Она, дрожа, ответила на поцелуй.
6
Глэдис таяла в объятиях Коула, как снег под полуденным весенним солнцем.
Стремясь продлить эти сладкие минуты близости, она обняла его за шею и притянула к себе. Ей хотелось, чтобы он держал ее так долго-долго, чтобы ощутить наливающуюся тяжесть его тела и узнать, каково это — быть в объятиях того, кому ты небезразлична… пусть даже немного.
Глэдис знала, что Коул испытывает к ней противоречивые чувства. Может быть, промелькнуло в ее голове, когда их поцелуи стали еще более страстными, мы просто оба изголодались по любви и состраданию?..
Коул застонал. Поняв, что он сгорает от желания, она не испугалась, а напротив, испытала чувство какого-то освобождения, словно с нее сняли ответственность за то, что может с ними произойти.

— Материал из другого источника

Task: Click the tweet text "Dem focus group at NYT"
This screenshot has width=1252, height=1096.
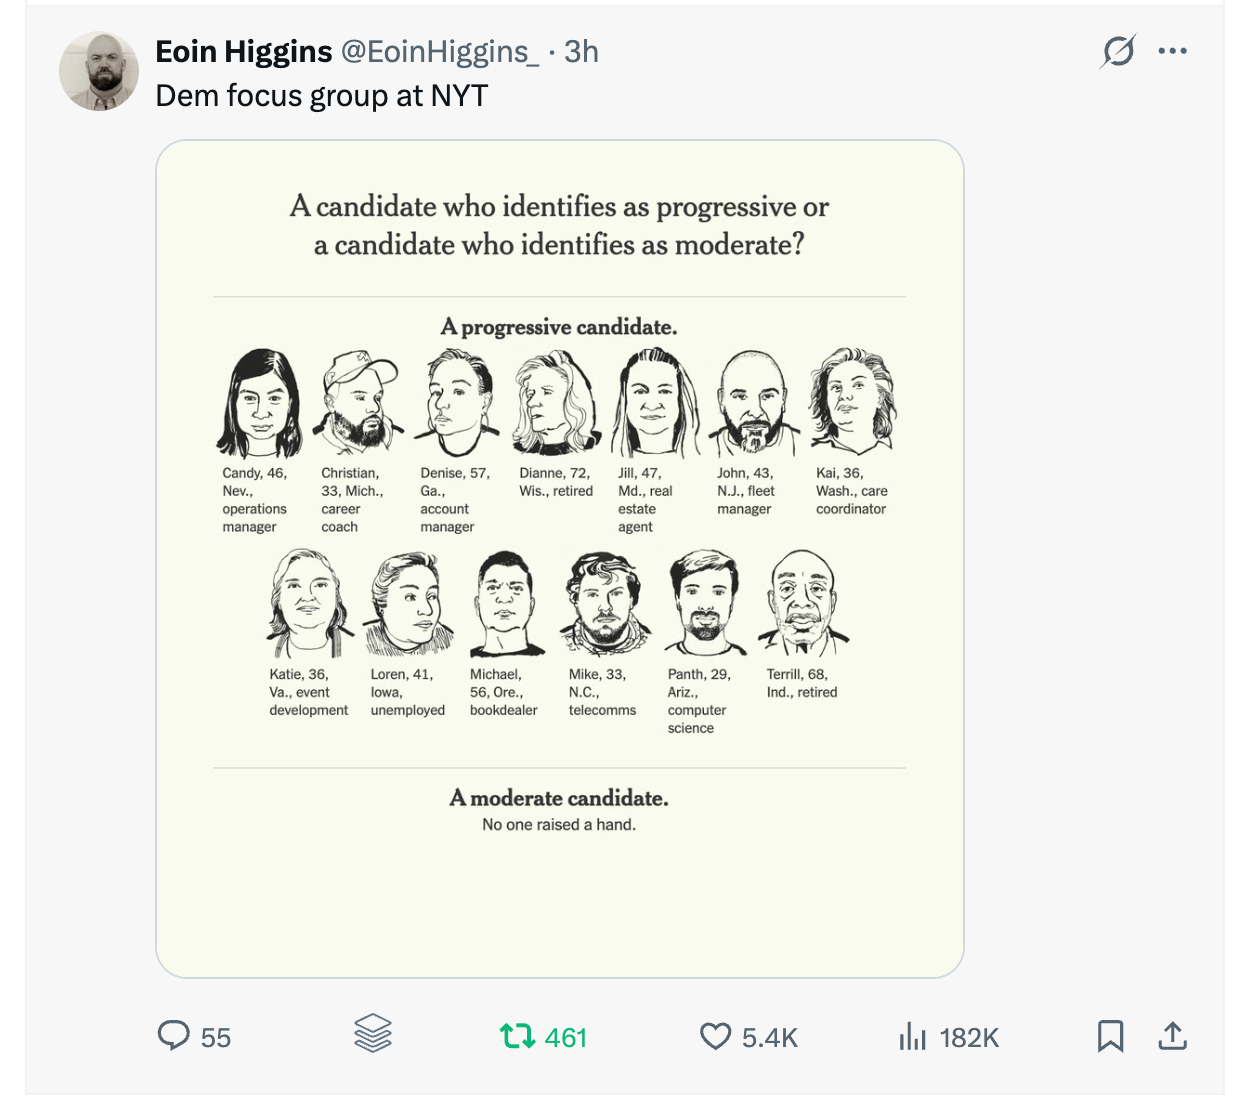Action: (x=322, y=96)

— Держи меня, Коул! — шепнула она, взяв его за руки, и положила их себе на бедра. — Держи меня крепче! Трогай меня…
— Глэдис! — хрипло выдохнул он.
Она с наслаждением почувствовала его горячие ладони на своей талии и прижалась к нему еще крепче. Глэдис понимала, что совершает ошибку, но остановиться уже не могла. Она нежно провела кончиками пальцев по его лицу. Коул содрогнулся, крепко прижал ее к себе и, впившись в ее рот губами, проник языком внутрь. Глэдис застонала и вцепилась в его плечи.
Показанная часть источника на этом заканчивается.